Artikel 17. Berekening van uurtarieven, uniforme kostenbegrippen

  • 1.

    Als bij de bepaling van de subsidiabele kosten gebruik wordt gemaakt van uurtarieven, worden deze door de subsidieaanvrager berekend met gebruikmaking van een bij subsidieregeling voorgeschreven berekeningswijze.

  • 2.

    Bij het hanteren van kostenbegrippen bij de berekening van uurtarieven wordt uitgegaan van de bij subsidieregeling voorgeschreven definities.

  • 3.

    Bij subsidie waarop een Europees steunkader van toepassing is, komen alleen die tarieven en kostenbegrippen in aanmerking die voldoen aan de eisen van het toepasselijke steunkader.

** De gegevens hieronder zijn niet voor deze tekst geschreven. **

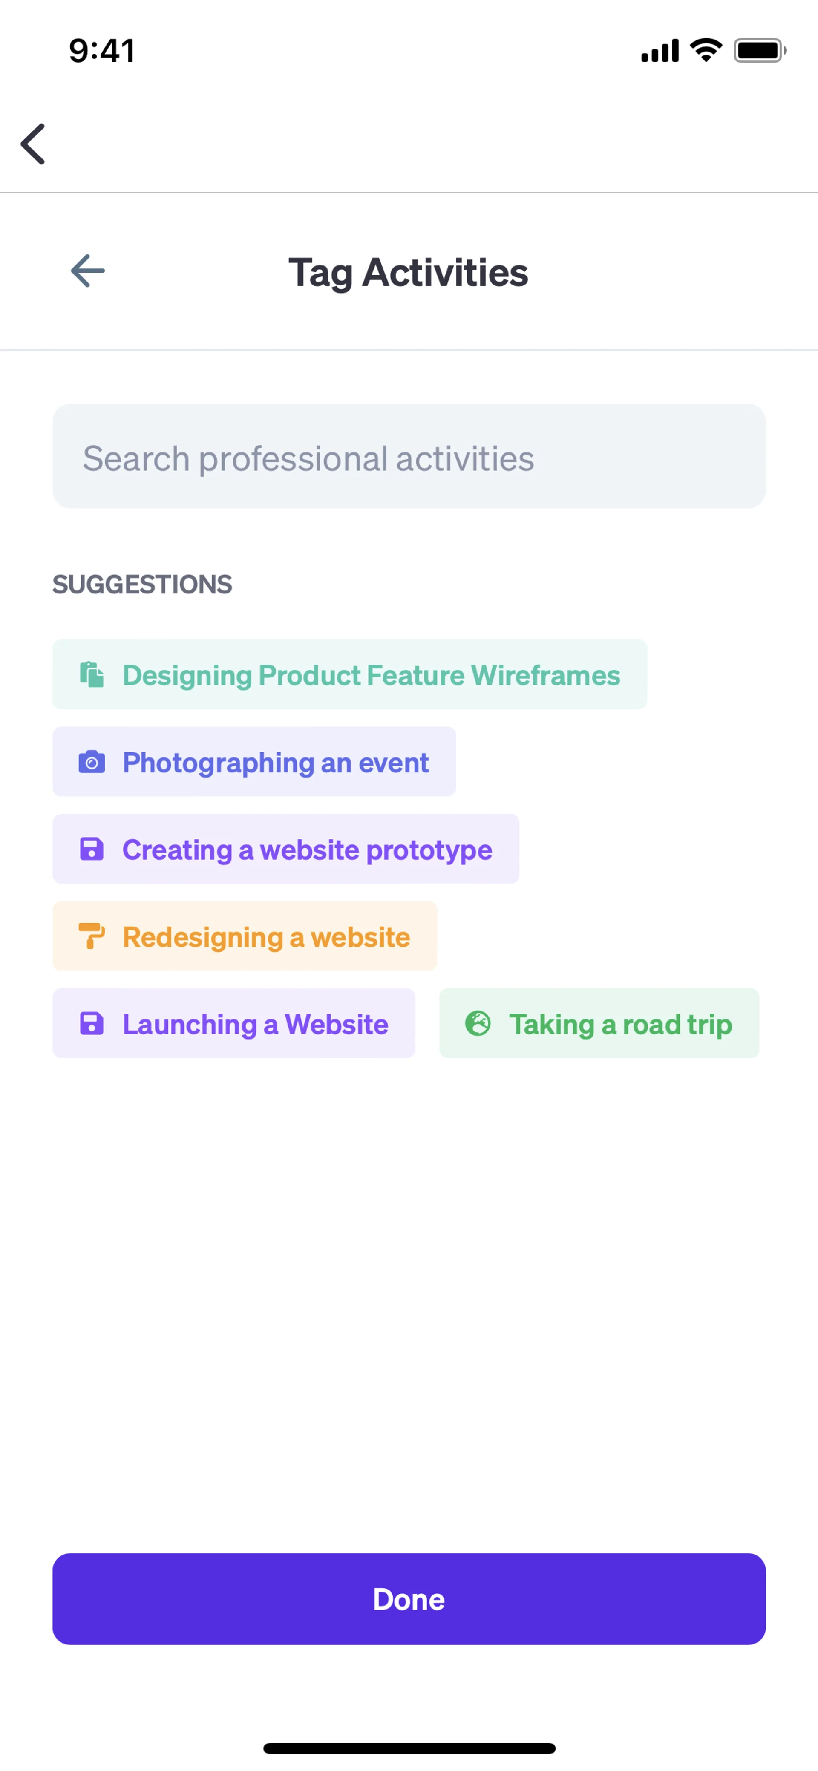
Task: Tap the camera icon on Photographing tag
Action: pyautogui.click(x=91, y=762)
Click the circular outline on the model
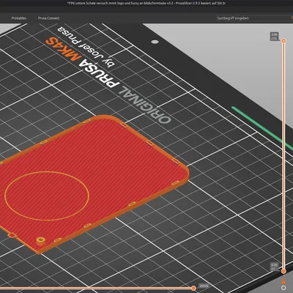 (x=47, y=196)
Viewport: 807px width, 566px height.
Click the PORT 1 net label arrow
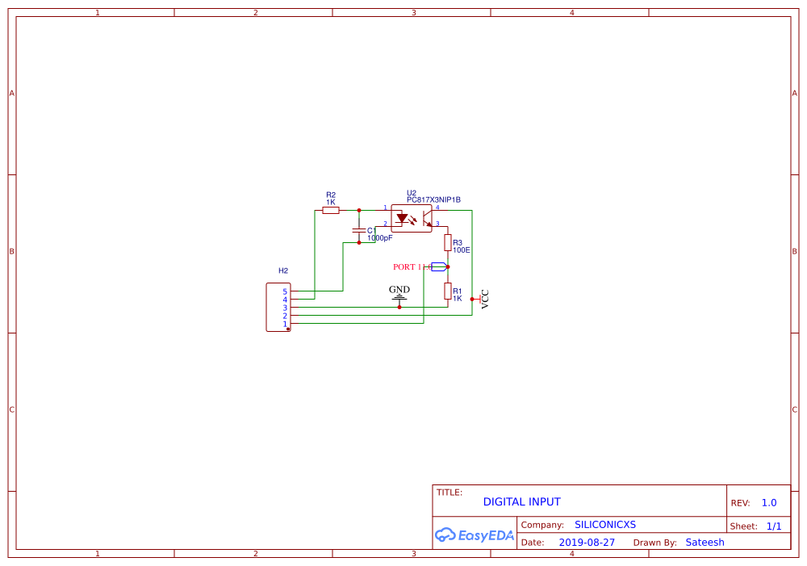pyautogui.click(x=438, y=266)
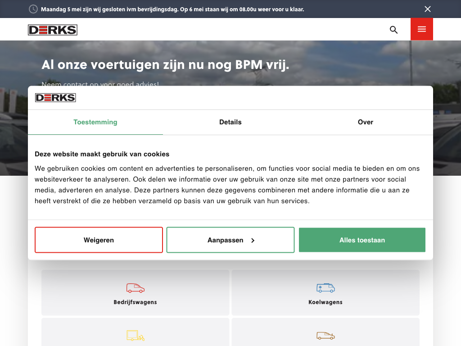
Task: Click the Maandag 5 mei announcement text
Action: [172, 9]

Artikel 18. Hardheidsclausule

  • 1.

    Als een bij of krachtens verordening gestelde termijn voor een subsidieaanvrager of -ontvanger gevolgen zou hebben die wegens bijzondere omstandigheden onevenredig zouden zijn in verhouding tot de daarmee te dienen belangen, kan het college een andere termijn vaststellen.

  • 2.

    In een subsidieregeling kan worden bepaald dat door het college van een of meer bepaalde artikelen of artikelleden van die regeling kan worden afgeweken als daaraan vasthouden voor een subsidieaanvrager of -ontvanger gevolgen zou hebben die wegens bijzondere omstandigheden onevenredig zouden zijn in verhouding tot de daarmee te dienen belangen.

  • 3.

    Toepassing van de vorige leden worden gemotiveerd in het besluit en van de toepassingen wordt periodiek verslag gedaan aan de raad.

Artikel 19. Slotbepalingen

  • 1.

    Deze verordening treedt in werking op 1 januari 2025 en per die datum wordt de Algemene subsidieverordening Midden-Groningen 2019, vastgesteld op 27 juni 2019, ingetrokken met dien verstande dat de subsidieregelingen die op basis van artikel 3 van die verordening zijn vastgesteld na 31 december 2024 geacht worden op basis van het nagenoeg gelijkluidende artikel 3, eerste lid van deze verordening vastgesteld te zijn.

  • 2.

    Op aanvragen om subsidie die zijn ingediend vóór 1 januari 2025 en waarop op die datum nog geen besluit is genomen, is deze verordening van toepassing. De Algemene subsidieverordening Midden-Groningen 2019 blijft van toepassing op subsidies die zijn verleend vóór 1 januari 2025.

  • 3.

    Deze verordening wordt aangehaald als: Algemene subsidieverordening gemeente Midden-Groningen 2025.

Ondertekening

Aldus vastgesteld in de openbare vergadering van 28 november 2024.